Candidates debate issues at forum

By Cameron Rasmusson
Reader Staff

The last public forum of the election cycle saw local candidates sharing viewpoints on everything from health care to public lands.

Hosted by the Sandpoint Reader and Sandpoint Online, the Wednesday forum was driven entirely by voter questions. Audience members submitted questions to a panel of moderators, while those watching Sandpoint Online’s internet stream messaged them in.

Around 200 people attended Wednesday's candidate forum hosted by SandpointOnline and the Sandpoint Reader. Photo by Cameron Barnes.

Around 200 people attended Wednesday’s candidate forum hosted by SandpointOnline and the Sandpoint Reader. Photo by Cameron Barnes.

District 1 Sen. Shawn Keough, R-Sandpoint, asked voters to look at her long record as an Idaho legislator and evaluate her based on her work. Under fire from the anti-federalist factions of the Republican Party, Keough said she was still committed to “common-sense leadership.” She emphasized support for infrastructure and education development.

On the other hand, her opponent, Steve Tanner, said that while he was running as a Democrat, he saw the government’s primary function as enacting justice, a role perverted by legalized same-sex marriage, abortion and the teaching of evolution in schools.

Rep. Sage Dixon, R-Ponderay, emphasized that while he is a man of strong conservative principles, he wanted to hear the concerns of all his constituents. On policy, he envisions an Idaho less reliant on the federal government—a goal achieved through state ownership of federally held lands, resistance to Obamacare and improved access to occupational training for recently graduated high school students.

Stephen Howlett, Dixon’s Democratic opponent for District 1 representative Seat B, said he was more open to compromise to relieve government deadlock than Dixon. He supported closing the Medicaid gap, strengthening programs for veterans and senior citizens and investigating a minimum wage increase.

Kate McAlister, a Democrat challenging Rep. Heather Scott for District 1 representative Seat A, prioritized economic development, education and environmental conservation. The best policies toward those goals, she said, was to continue collaboration with the federal government on public land management, maintain education funding levels and close the Medicaid gap.

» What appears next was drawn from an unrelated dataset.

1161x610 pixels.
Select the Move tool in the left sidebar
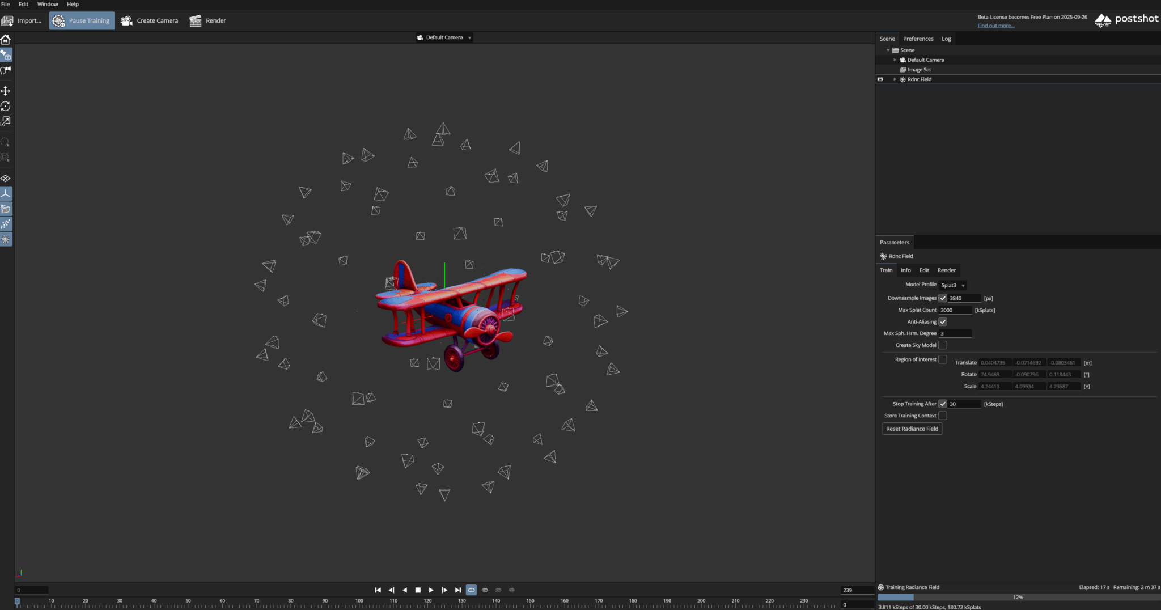tap(6, 91)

Scott, McAlister’s opponent, did not attend the forum. In a social media post earlier that day, she claimed the event was maliciously designed to “launch negative attacks on conservative candidates and the core values the majority of north Idaho voters adhere to.”

District 7 candidates Jessica Chilcott, running for representative seat A, and Ken Meyers, running for the state senate, attended the forum while their opponents did not. They used the opportunity to talk about the need for a minimum wage increase, improved support for Idaho schools and the need to close the Medicaid gap.

Likewise, Terry Ford, a write-in candidate for Bonner County Sheriff, made his case without counterpoints from Sheriff Daryl Wheeler, who did not respond to forum invitations. Ford said his goals were to run the sheriff’s office with integrity, address the flow of drugs into Bonner County, protect the Second Amendment and ensure all property crimes are investigated.

Finally, Republican candidates for the Bonner County Board of Commissioners Jeff Connolly and Dan McDonald are running unopposed, but they still assured voters they intend to  manage the county with openness and transparency. They encouraged residents to contact them with their questions and concerns.